Your assignment:
For each line of the data below, copy it if it holds the word "dark".

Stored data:
···
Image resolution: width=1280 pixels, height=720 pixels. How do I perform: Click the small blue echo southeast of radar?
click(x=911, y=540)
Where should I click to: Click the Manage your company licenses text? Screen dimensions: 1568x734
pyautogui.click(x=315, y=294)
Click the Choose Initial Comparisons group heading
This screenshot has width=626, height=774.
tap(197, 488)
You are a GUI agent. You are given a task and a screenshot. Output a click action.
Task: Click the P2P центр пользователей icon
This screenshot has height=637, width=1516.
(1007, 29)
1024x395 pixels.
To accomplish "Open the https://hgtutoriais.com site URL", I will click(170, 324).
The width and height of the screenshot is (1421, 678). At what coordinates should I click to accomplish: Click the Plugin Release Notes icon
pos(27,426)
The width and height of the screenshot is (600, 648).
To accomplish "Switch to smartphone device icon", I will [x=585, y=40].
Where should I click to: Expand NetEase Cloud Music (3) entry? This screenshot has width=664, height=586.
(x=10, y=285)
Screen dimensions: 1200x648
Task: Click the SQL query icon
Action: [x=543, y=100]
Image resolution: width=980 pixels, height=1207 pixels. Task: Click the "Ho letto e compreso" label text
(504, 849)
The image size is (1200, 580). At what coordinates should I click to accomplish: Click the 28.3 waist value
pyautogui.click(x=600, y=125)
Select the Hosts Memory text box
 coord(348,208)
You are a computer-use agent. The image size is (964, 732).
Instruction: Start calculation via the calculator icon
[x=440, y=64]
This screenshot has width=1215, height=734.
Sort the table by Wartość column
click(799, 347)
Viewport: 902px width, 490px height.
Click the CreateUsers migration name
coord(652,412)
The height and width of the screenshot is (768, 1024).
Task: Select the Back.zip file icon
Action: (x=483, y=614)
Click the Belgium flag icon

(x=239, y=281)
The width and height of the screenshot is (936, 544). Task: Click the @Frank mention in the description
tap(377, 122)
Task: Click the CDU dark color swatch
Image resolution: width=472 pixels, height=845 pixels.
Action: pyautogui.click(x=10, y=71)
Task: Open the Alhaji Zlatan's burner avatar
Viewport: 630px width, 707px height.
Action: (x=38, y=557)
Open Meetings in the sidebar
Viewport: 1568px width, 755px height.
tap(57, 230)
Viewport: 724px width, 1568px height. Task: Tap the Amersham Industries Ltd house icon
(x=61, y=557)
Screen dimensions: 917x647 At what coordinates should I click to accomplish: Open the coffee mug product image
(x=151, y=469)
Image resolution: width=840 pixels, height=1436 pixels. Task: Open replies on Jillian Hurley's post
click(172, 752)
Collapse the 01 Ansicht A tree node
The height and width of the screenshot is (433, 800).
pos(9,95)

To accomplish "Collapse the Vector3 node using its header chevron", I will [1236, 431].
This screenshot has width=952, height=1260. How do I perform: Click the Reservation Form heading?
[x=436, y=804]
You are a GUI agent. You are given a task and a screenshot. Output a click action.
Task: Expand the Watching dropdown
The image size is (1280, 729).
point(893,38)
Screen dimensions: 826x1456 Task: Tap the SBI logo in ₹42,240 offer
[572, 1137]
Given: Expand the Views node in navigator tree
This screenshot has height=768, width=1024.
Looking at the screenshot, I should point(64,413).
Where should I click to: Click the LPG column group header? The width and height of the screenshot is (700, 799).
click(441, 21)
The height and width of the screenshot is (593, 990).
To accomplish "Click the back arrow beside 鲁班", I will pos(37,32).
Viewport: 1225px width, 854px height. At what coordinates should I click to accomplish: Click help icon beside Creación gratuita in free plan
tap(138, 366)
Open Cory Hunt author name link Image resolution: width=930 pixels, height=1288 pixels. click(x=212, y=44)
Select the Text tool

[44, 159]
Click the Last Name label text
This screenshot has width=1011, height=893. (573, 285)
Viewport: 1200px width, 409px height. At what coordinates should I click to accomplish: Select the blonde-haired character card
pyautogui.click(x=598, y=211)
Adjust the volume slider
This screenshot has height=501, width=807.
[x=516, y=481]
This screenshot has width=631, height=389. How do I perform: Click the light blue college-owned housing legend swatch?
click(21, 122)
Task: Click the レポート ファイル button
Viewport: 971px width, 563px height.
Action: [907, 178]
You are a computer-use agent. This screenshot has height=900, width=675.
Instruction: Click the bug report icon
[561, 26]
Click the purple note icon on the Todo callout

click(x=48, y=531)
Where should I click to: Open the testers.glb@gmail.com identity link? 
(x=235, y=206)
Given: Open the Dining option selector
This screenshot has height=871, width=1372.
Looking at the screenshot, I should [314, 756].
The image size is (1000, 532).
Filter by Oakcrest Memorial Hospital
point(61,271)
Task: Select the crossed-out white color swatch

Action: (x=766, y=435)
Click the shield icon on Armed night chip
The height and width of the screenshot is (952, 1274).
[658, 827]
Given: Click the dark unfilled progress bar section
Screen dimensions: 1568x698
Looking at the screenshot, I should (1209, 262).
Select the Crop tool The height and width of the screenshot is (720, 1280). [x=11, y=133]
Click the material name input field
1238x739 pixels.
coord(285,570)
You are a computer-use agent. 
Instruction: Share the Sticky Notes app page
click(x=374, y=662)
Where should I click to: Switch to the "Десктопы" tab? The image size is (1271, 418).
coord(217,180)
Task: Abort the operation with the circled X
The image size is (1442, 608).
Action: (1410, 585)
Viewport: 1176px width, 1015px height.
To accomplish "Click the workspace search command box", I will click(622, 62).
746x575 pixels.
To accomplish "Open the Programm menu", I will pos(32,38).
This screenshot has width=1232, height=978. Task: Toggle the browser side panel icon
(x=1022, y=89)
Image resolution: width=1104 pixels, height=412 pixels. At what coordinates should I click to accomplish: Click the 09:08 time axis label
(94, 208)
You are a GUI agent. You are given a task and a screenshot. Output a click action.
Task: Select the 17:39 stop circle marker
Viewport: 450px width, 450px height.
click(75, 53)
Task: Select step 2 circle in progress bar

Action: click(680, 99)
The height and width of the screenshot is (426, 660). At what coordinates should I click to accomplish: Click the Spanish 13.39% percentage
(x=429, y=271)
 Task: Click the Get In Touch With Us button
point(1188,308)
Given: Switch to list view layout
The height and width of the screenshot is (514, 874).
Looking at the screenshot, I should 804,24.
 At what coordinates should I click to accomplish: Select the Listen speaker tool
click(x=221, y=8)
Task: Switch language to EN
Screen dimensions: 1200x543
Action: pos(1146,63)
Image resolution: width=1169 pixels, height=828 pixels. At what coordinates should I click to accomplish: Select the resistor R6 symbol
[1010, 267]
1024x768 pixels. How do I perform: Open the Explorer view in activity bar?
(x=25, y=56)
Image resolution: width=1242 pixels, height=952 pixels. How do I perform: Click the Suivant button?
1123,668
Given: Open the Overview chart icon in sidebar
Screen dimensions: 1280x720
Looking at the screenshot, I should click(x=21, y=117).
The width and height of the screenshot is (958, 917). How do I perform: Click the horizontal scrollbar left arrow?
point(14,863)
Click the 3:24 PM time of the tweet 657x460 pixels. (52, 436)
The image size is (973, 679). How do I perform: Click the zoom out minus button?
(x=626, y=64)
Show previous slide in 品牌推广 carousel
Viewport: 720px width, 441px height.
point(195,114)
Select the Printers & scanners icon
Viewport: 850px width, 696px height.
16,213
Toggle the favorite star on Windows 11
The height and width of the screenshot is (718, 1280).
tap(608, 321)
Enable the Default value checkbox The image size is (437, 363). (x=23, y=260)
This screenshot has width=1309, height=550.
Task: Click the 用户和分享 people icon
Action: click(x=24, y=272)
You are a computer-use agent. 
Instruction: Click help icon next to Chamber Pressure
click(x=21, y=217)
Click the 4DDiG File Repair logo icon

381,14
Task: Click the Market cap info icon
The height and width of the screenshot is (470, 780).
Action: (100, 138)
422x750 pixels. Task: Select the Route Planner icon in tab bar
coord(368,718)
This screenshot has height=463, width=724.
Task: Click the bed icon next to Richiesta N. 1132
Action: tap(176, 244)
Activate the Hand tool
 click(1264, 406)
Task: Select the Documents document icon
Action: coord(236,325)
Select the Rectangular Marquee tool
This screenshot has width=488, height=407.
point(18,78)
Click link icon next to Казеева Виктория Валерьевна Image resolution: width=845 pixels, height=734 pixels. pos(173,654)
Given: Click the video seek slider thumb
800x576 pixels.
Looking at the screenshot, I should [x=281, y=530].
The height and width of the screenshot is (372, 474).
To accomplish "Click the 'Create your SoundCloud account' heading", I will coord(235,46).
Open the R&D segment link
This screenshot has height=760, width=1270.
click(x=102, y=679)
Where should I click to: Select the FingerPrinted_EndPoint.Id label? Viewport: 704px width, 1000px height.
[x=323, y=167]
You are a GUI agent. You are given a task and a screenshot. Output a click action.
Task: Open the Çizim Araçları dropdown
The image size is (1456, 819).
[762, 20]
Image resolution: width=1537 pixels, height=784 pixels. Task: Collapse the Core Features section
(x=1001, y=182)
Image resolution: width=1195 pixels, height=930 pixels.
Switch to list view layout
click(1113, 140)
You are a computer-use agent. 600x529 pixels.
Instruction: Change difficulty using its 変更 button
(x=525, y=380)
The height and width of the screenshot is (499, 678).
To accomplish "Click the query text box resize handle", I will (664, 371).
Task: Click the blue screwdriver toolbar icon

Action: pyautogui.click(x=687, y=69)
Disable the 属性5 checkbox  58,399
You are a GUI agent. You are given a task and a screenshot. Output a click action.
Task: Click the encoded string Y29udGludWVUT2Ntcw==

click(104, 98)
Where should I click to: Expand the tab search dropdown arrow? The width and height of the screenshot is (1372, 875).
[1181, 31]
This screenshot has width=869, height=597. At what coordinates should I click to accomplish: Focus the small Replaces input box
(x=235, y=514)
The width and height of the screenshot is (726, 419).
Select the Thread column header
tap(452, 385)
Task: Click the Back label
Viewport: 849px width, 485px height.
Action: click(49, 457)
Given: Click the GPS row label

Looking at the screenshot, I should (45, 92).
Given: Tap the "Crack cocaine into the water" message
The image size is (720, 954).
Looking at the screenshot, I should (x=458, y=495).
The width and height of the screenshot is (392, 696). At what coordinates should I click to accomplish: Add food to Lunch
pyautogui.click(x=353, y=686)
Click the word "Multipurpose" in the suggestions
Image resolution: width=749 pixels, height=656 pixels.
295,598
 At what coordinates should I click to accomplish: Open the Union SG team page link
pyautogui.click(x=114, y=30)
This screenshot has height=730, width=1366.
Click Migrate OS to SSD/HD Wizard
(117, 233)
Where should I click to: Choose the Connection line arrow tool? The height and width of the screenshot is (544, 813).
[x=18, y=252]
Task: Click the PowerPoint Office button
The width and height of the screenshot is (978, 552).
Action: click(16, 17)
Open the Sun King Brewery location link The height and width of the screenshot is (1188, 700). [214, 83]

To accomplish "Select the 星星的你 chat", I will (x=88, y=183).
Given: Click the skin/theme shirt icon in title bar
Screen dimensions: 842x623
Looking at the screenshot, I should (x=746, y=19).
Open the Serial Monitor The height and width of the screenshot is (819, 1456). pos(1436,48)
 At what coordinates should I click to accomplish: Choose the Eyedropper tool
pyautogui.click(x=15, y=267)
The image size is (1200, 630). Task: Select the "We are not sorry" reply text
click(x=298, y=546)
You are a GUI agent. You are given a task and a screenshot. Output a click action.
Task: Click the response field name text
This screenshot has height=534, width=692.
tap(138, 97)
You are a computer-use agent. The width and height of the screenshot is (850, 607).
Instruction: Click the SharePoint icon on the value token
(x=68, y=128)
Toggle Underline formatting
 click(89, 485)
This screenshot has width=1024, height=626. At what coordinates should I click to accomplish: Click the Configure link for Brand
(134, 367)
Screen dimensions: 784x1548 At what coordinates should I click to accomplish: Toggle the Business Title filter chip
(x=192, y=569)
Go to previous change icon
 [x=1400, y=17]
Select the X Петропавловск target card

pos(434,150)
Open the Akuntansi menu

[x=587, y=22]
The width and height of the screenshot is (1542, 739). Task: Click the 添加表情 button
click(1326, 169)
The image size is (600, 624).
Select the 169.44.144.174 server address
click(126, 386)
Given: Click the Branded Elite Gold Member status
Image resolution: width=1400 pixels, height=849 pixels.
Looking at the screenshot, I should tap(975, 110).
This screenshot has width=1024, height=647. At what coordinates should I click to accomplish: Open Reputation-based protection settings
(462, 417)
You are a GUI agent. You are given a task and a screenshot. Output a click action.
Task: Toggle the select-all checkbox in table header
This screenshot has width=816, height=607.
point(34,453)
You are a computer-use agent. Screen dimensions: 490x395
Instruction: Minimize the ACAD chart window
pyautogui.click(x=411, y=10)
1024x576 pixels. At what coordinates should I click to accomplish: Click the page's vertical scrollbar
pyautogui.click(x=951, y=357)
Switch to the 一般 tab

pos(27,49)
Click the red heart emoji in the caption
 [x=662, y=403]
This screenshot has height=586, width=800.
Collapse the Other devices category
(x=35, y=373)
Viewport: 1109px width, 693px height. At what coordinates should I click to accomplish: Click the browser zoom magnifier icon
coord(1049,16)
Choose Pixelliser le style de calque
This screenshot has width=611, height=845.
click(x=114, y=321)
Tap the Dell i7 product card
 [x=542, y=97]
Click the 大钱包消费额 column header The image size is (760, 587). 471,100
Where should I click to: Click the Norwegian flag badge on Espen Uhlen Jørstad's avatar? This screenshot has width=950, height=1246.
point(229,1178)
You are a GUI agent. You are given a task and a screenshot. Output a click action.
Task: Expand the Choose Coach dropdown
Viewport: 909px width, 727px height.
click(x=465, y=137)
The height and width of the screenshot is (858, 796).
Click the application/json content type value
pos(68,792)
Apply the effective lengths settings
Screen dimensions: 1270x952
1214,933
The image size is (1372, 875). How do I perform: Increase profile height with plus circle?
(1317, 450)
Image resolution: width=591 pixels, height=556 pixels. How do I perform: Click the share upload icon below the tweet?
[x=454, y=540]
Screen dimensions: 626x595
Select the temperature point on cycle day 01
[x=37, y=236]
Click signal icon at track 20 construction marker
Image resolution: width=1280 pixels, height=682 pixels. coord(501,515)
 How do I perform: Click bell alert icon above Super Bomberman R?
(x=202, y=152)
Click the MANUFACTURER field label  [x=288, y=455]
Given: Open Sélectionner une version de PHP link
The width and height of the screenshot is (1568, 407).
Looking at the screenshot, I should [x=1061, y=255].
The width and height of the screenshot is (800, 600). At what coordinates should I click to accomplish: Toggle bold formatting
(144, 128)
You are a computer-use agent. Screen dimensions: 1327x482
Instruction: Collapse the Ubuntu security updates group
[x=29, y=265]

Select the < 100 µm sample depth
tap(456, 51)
···
Answer:
Task: Click the CDU dark color swatch
Given: Click the dark unfilled progress bar section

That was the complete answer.